Bu üsler, gelecekte Ay'a turistik geziler düzenlenmesi için bir altyapı sağlayabilir.
Mars'a yapılacak insanlı görevler, uzay turizminin sınırlarını daha da genişletebilir. Mars'a seyahat, insanlık için yeni bir keşif alanı oluşturacak.
Uzay yarışına giren sektör sayısı artıyor
SpaceX, Blue Origin, Virgin Galactic, Hindistan Uzay Araştırma Organizasyonu (ISRO) ve Iwaya Giken, uzay turizmi alanında çalışan şirketler.
Bu şirketlere son olarak Boeing de katıldı.
Boeing, Amerikan Havacılık ve Uzay Dairesi'nin (NASA) iki astronotunu taşıyan Starliner mekiğini ilk kez uzaya yolladı. Böylelikle Starliner'ın ilk mürettebatlı uçuşu gerçekleşti.
Uçuş başarıyla tamamlanırsa, NASA'nın Starliner'ın ISS'ye düzenli seferler yapmasına izin verebileceği açıklandı.
Uzay turizminin gelir büyüklüğü 4 milyar doları bulacak
Uzay turizmi pazarının 2029'a kadar yüzde 26 büyümesi öngörülüyor. 2023'ten 2030'a kadar toplam tahmini gelir büyüklüğünün 4 milyar doları bulması bekleniyor.
Pazardaki gelirin 2029'da 605 milyon dolara kadar çıkacağına dair tahminler, uzay turizminein gelişeceğinin de göstergesi olarak kabul ediliyor.
Uzay araçlarını tekrar kullanılabilir hale getiren özel girişimciler, milyon dolar tutan görev bütçelerinde önemli düşüşler sağlıyor, bu da uzay turizmini mümkün hale getiriyor.
Uzay turizmi tehlikeli mi?
Tüm uzay yolculuklarının riskli olma ihtimali var.
2014 yılında, ABD'deki Mojave çölü üzerinde yapılan bir test uçuşu sırasında bir Virgin Galactic uzay aracının patlaması sonucu bir pilot hayatını kaybetti ve bir diğeri yaralandı.
Öte yandan uzayda uzun süre kalmak vücuda zarar verebiliyor.
2021'de Business Insider'a konuşan NASA astronotu Megan McArthur, uzay uçuşunun rahatsız edici ve riskli olduğunu söyledi.
McArthur kendi deneyimini, "Dünyada çok basit olan şeyler birdenbire gerçekten zorlaşıyor.

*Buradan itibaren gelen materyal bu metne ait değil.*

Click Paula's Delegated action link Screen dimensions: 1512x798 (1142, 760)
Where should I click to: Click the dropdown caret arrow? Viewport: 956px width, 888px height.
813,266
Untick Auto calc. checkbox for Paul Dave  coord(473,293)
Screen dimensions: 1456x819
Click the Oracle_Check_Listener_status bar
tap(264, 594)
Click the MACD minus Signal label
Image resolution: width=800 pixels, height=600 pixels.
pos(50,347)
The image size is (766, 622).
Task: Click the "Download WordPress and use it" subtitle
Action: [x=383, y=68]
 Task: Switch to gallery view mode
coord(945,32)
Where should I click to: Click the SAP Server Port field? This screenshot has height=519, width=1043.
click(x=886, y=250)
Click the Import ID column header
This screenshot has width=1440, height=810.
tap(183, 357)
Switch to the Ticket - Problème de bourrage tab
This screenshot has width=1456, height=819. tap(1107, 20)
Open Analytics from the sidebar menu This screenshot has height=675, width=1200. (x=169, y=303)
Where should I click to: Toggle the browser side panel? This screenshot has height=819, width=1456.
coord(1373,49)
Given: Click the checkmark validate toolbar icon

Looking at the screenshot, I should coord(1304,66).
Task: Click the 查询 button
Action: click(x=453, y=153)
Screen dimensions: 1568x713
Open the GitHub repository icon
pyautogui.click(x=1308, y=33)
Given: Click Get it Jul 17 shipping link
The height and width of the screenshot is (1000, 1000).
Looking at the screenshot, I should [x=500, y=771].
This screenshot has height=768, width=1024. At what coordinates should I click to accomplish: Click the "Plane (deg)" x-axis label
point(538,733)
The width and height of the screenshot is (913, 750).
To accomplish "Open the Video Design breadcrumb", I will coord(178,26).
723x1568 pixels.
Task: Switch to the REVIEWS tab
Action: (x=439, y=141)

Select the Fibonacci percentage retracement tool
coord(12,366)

Uyumak veya dişlerinizi fırçalamak gibi basit şeyler bile. Gerçekten şunu düşünmeniz gerekiyor: Bunu başarılı bir şekilde ve ortalığı dağıtmadan nasıl yapabilirim?" diye anlatıyor.
Uzay Politikası ve Stratejisi Merkezi tarafından yapılan bir araştırmaya göre ABD'nin yönettiği insanlı uzay uçuşlarının şimdiye kadar yüzde 1'i ölümcül kazayla sonuçlandı.
Bu kulağa az gibi gelebilir ama uzay yolculuğu yapmak aslında ticari bir uçakta uçmaktan yaklaşık 10 bin kat daha riskli.